In the Stalingrad analogy that right-wing nationalist Russian commentators are so fond of using, the ruins of Aleppo are unlikely to be the symbol of resurgence of a new Syrian state. More likely, these ruins will become the battleground of resistance to militarily superior foreign invaders, of whom Russia is one, Iran is another, Hezbollah is a third. Russians are not the liberators of Aleppo; they are Friedrich Paulus’s 6th Army, and if they stay around, they will meet the same fate.
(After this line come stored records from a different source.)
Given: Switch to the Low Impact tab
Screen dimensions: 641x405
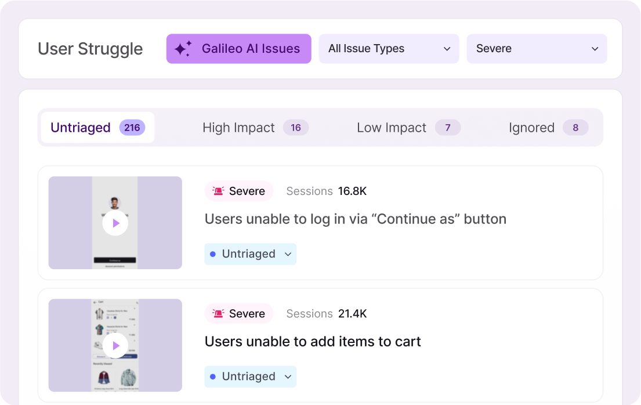Looking at the screenshot, I should 392,128.
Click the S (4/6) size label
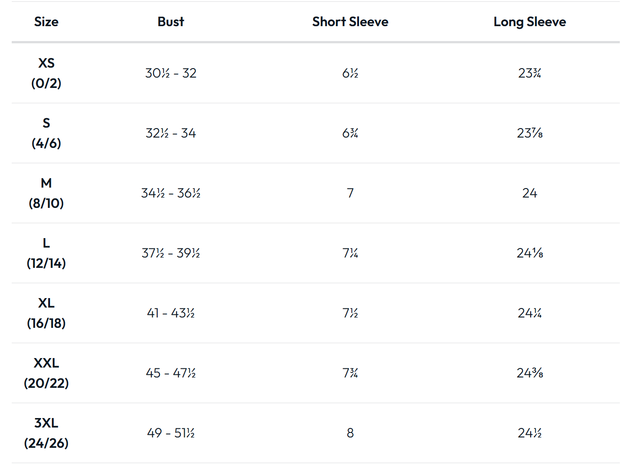Viewport: 627px width, 469px height. pyautogui.click(x=46, y=133)
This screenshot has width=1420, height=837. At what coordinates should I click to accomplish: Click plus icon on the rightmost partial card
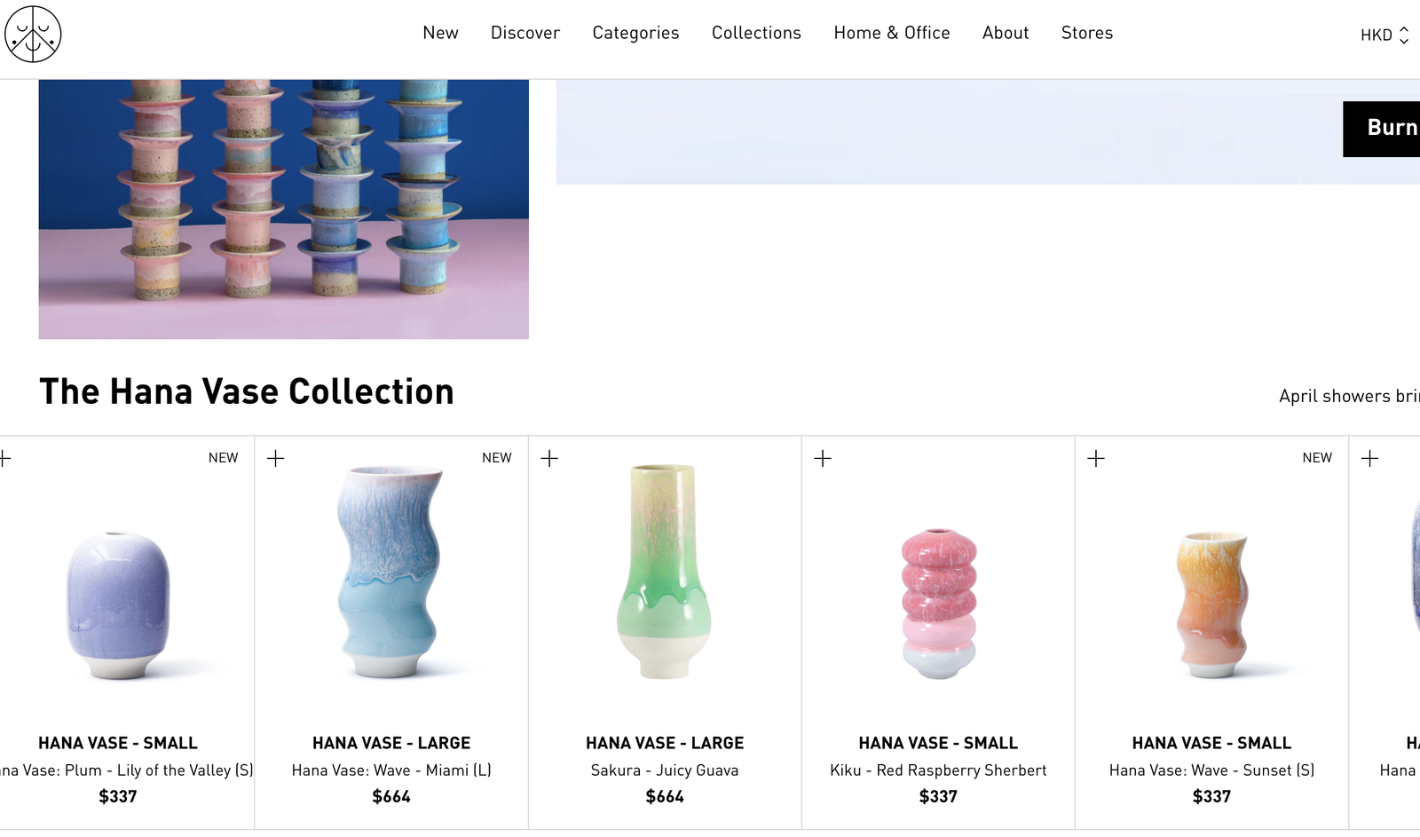pos(1369,458)
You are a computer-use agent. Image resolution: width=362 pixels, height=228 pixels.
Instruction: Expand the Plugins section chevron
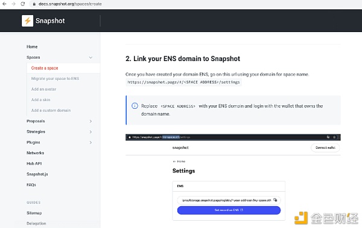[x=91, y=142]
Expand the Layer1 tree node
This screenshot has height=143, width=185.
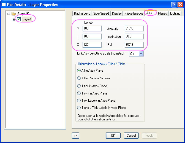(14, 19)
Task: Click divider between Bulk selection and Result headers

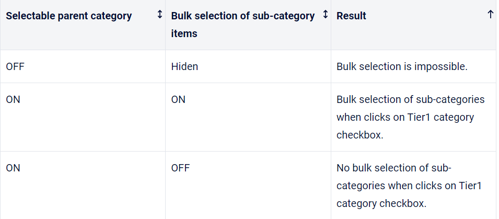Action: [x=331, y=25]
There are two scenarios after the fall of Aleppo. The first is that the Syrian opposition in all its forms, both FSA and Islamist, will disintegrate and vanish. Assad will be left in power while talks about a transition will continue indefinitely. No elections will take place that include the refugees outside Syria for the same reason that no Palestinian elections include the Palestinian diaspora in the camps. Regime preservation will be key to all the calculations of Assad’s foreign backers, who have paid a heavy price in maintaining him in power.
For this reason, when Aleppo falls, Putin and Lavrov will work overtime to declare mission accomplished as Bush did in Iraq and end the war officially. This is wishful thinking. Federica Mogherini, the EU’s foreign policy chief, was right to warn Lavrov in Rome last week that the fall of Aleppo will not be the end of the war. The degree of destruction and human displacement in this war will only fuel more resistance. This is not a repeat of Hama, the scene of a Muslim Brotherhood insurrection in 1982, which was contained when the city was destroyed by Assad’s father, Hafez.